Across six frontier models the failure repeats. The agent reads the public evidence, states the rule for rejecting an attractive but wrong signal, then commits to that signal when it has to choose. The strict solve rate is 11.3%, and no model clears 15%.
Each family is balanced across 11 loci, 15 tasks each, so a family result is not a single-locus artifact. Counts are six-provider runs.
| Workflow family | Solve · near · fail | Solve rate | Failure shape |
|---|
Promoter-output triage, the CAGE family, is the hardest at 5.6%, yet it produces 77 near-misses across 180 runs. Agents correctly favor the edit near the promoter and still miss the transcription start site CAGE scores. The family agents solve least is the one where the most salient public signal sits farthest from the requested readout.

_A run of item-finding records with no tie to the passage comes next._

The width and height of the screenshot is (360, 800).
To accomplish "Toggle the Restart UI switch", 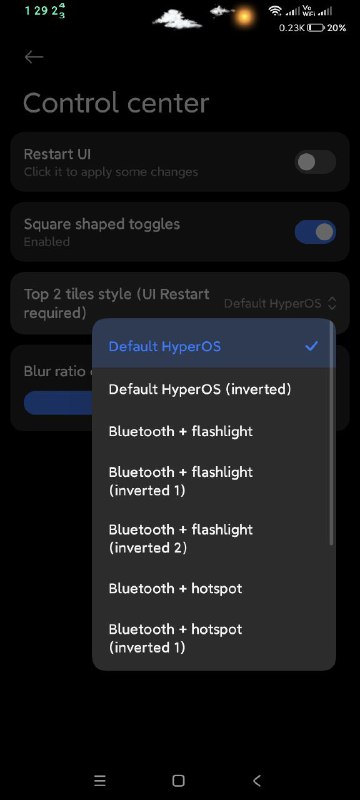I will pos(315,162).
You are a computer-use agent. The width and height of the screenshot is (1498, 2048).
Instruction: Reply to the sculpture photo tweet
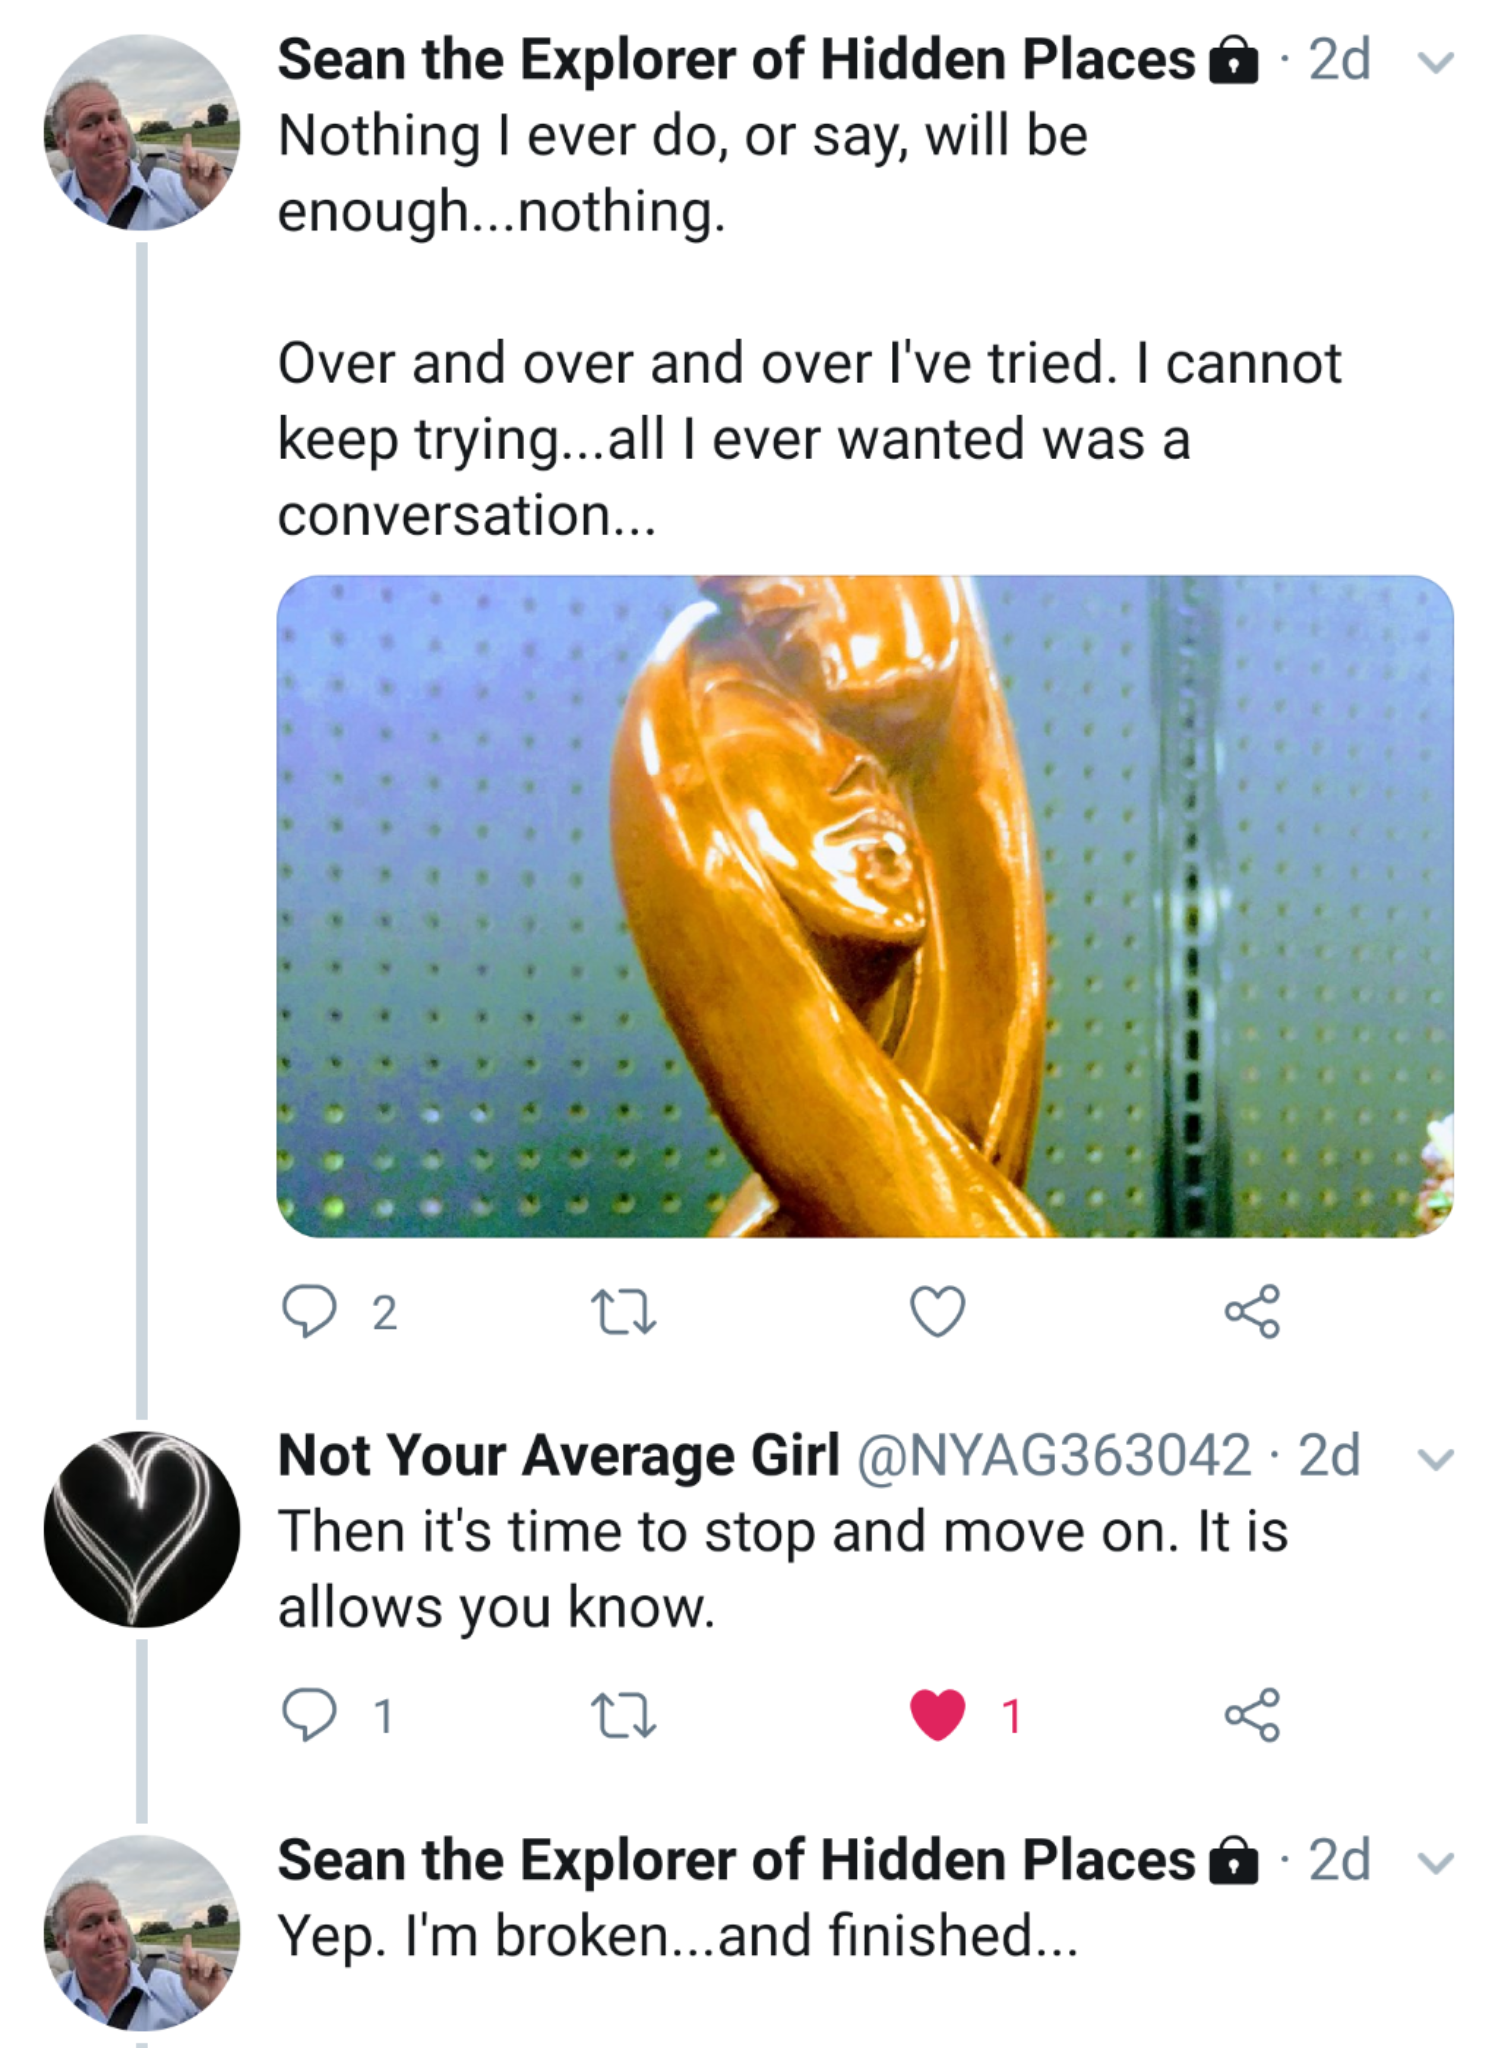pos(309,1311)
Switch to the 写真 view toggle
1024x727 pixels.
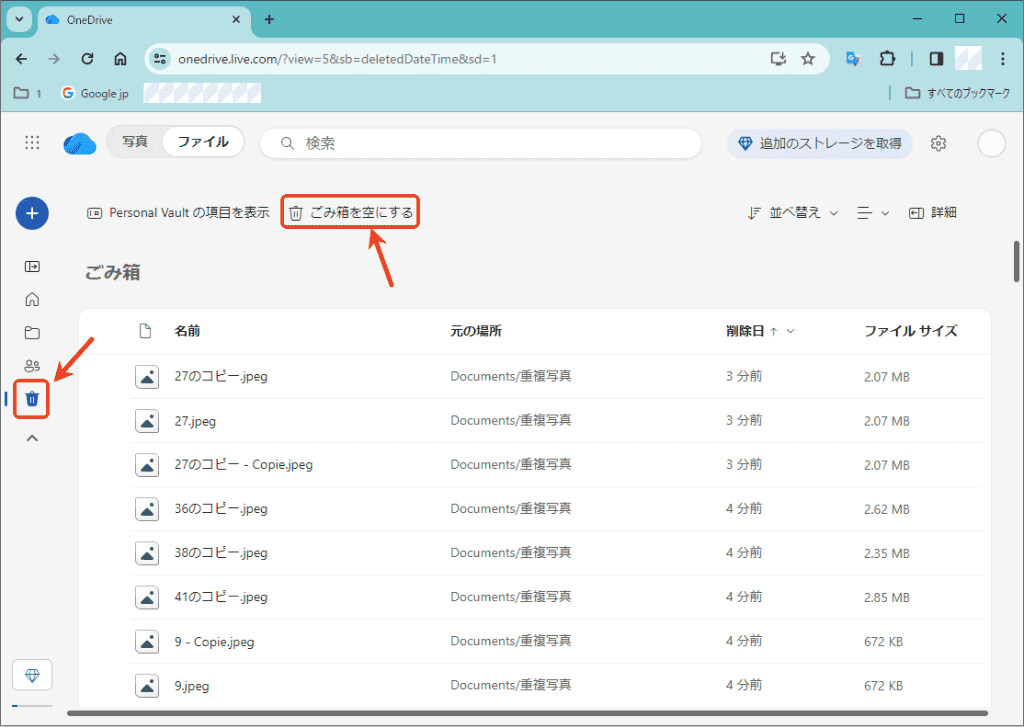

This mirrors the scBench result in single-cell analysis, where agents run every plausible step and miss the one that decides the outcome. The question the trace answers is not only whether the final edit is correct, but whether the agent weighed the evidence specific to this readout against the proxy that looks strong everywhere.
All runs pass the public and grading interface, so non-solves are scientific search failures rather than packaging breakdowns. Of the 252 valid near-misses, 240 carry a quality label.
Of the 240 labeled near-misses, 32 are scientifically mature, weighing alternatives and treating the hidden objective as uncertain. 153 do real biological search but get pulled to the obvious public signal at the final choice. 55 lean on a public ranking from the start with little search. Public scalar collapse drives 189 of the 252 near-misses, and the same pull accounts for 640 of the 878 non-solves overall.
A paired diagnostic tests whether better process can fix proxy-collapse. It appends a hidden-blind workflow checklist to the same tasks and replays them. The checklist describes how to orient to the assay, build an evidence table, name public decoys, and contrast alternatives, and carries no hidden answer, rank, score, or candidate hint.
The checklist lifts process across the board while strict solves barely move, from 4 to 6 of 132. If the bottleneck were workflow organization, fixing the workflow would recover solves, and it does not. The residual difficulty is the scientific decision itself, where the public evidence still points agents toward edits that fail the hidden, model-backed objective. The benchmark is testing judgment about the biology, not formatting.